Depending on a wireless phone's capabilities, carriers can determine either precise or rough locations of users when they make or receive calls, a feature primarily used for emergencies.
The rulings come as controversy mounts over the federal government's ability to conduct domestic surveillance. Privacy advocates continue to criticize the Patriot Act, enacted after the Sept. 11, 2001, terrorist attacks. That law broadened the powers of law enforcement to monitor citizens under suspicion of terrorist activity.
On Tuesday, a coalition of technology and privacy groups filed suit challenging a Federal Communications Commission order that would make it easier for law enforcement to monitor e-mail and other Internet-based communication.
In the New York and Texas cases, the courts approved FBI requests for other information from the wireless carriers, including logs of numbers a cell phone user called and received calls from.
Court orders for that information require law enforcement agencies to show only that the information is relevant to an ongoing investigation.
But the FBI also sought cell-site locations, which the courts said amounted to the ability to monitor someone's movements. The judges ruled that such information requires law enforcement to show "probable cause" that a crime has been or is being committed.

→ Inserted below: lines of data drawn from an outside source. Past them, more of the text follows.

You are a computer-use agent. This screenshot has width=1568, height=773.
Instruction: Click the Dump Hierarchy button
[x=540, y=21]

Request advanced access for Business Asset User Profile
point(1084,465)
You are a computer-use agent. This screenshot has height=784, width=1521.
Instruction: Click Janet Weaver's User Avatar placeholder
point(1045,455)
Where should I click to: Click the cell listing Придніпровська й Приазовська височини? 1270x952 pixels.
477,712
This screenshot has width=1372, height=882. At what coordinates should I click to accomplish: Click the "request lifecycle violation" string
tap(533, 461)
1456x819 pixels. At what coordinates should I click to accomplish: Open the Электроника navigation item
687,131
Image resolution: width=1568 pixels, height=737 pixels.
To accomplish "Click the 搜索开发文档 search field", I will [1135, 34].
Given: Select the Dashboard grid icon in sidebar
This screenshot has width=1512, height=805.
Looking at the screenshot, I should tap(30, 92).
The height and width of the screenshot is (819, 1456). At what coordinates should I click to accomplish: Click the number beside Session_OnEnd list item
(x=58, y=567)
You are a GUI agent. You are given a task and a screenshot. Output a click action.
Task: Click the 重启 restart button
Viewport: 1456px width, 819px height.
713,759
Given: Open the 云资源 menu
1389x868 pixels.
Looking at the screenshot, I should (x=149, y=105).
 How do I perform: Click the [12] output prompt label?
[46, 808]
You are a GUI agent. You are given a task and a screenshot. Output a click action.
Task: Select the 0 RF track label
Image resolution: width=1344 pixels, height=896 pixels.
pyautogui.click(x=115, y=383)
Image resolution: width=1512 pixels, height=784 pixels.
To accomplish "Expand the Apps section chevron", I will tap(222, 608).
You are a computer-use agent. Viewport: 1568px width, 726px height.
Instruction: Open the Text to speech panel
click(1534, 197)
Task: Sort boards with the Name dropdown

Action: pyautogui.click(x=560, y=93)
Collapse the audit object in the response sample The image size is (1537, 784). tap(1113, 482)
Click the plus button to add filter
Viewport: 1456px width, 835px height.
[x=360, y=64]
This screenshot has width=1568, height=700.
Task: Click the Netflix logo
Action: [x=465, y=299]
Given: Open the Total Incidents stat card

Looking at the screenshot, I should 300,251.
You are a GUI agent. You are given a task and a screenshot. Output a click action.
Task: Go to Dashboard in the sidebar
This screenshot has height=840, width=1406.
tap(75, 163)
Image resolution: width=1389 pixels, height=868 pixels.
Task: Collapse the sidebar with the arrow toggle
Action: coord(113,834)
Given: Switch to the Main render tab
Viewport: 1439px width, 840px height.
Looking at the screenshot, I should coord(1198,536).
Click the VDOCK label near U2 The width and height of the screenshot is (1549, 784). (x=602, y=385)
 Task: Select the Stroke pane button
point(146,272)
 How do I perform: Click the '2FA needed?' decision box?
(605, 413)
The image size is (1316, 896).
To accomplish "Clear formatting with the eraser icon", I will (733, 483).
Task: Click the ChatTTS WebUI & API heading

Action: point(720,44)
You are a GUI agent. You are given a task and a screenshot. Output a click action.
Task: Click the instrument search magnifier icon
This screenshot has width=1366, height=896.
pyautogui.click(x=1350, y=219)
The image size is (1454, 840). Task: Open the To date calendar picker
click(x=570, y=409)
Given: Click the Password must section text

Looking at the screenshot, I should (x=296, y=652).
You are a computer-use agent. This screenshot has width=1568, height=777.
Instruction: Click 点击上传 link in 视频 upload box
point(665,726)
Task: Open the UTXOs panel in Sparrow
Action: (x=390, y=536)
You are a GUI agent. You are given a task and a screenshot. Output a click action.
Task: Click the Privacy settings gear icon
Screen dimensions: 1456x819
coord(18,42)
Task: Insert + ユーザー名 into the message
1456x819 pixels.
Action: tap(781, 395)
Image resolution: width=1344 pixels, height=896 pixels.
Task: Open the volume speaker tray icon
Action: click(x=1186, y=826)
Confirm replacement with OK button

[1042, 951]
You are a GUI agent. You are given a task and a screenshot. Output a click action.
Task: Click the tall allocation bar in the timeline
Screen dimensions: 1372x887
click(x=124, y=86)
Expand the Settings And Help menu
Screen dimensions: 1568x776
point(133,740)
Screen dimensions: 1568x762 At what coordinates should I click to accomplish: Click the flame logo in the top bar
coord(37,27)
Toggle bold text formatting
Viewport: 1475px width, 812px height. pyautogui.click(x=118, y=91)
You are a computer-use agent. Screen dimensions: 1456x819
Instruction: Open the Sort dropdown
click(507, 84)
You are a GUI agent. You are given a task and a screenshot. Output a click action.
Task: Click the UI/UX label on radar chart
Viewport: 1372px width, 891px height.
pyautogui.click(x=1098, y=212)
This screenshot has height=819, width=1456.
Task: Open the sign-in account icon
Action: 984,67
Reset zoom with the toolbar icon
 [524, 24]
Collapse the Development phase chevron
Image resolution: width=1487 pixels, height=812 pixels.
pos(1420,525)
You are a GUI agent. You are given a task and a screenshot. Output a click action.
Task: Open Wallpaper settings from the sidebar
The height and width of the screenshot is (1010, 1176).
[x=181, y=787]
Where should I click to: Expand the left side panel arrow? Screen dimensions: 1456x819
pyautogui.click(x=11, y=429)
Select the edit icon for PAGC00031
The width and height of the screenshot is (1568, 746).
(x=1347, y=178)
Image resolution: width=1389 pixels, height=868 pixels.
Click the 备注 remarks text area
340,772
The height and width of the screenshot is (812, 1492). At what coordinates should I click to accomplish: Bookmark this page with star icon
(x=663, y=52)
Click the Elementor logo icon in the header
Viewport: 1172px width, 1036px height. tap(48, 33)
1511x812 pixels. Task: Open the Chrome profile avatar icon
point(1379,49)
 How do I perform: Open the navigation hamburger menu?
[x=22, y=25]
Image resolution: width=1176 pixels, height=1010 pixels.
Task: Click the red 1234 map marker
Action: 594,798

That requirement, which also is required for a search warrant, is a long-standing legal mandate designed to protect against overzealous or improper investigations, both judges said.
"When the government seeks to turn a mobile telephone into a means for contemporaneously tracking the movements of its user, the delicately balanced compromise that Congress has forged between effective law enforcement and individual privacy requires a showing of probable cause," wrote federal Magistrate Judge James Orenstein of the U.S. District Court for the Eastern District of New York.
Justice Department officials countered that courts around the country have granted many such orders in the past without requiring probable cause. Such orders granted quickly, they said, are critical in tracking fugitives and kidnappers, for example.
The officials said that in their interpretation, cell phones are not tracking devices. And even if they are, they said, not all tracking devices require a showing of probable cause.
The officials, who requested anonymity because there may be further litigation on this issue, said that only when someone has an expectation of privacy does the higher threshold need to be met and that cell phone use does not qualify.
Both Orenstein and federal Magistrate Judge Stephen Wm. Smith of the U.S. District Court for the Southern District of Texas, rejected that argument, and said the government was relying on creative and contrived legal theories.
Kevin Bankston, staff counsel of the Electronic Frontier Foundation, a privacy advocacy group that filed court briefs opposing the government's position, said the framers of the Constitution recognized that sometimes, investigations might be slowed to preserve broader privacy rights.
He also said that the government's arguments make him wonder what other tactics the FBI is employing that might exceed legal authority.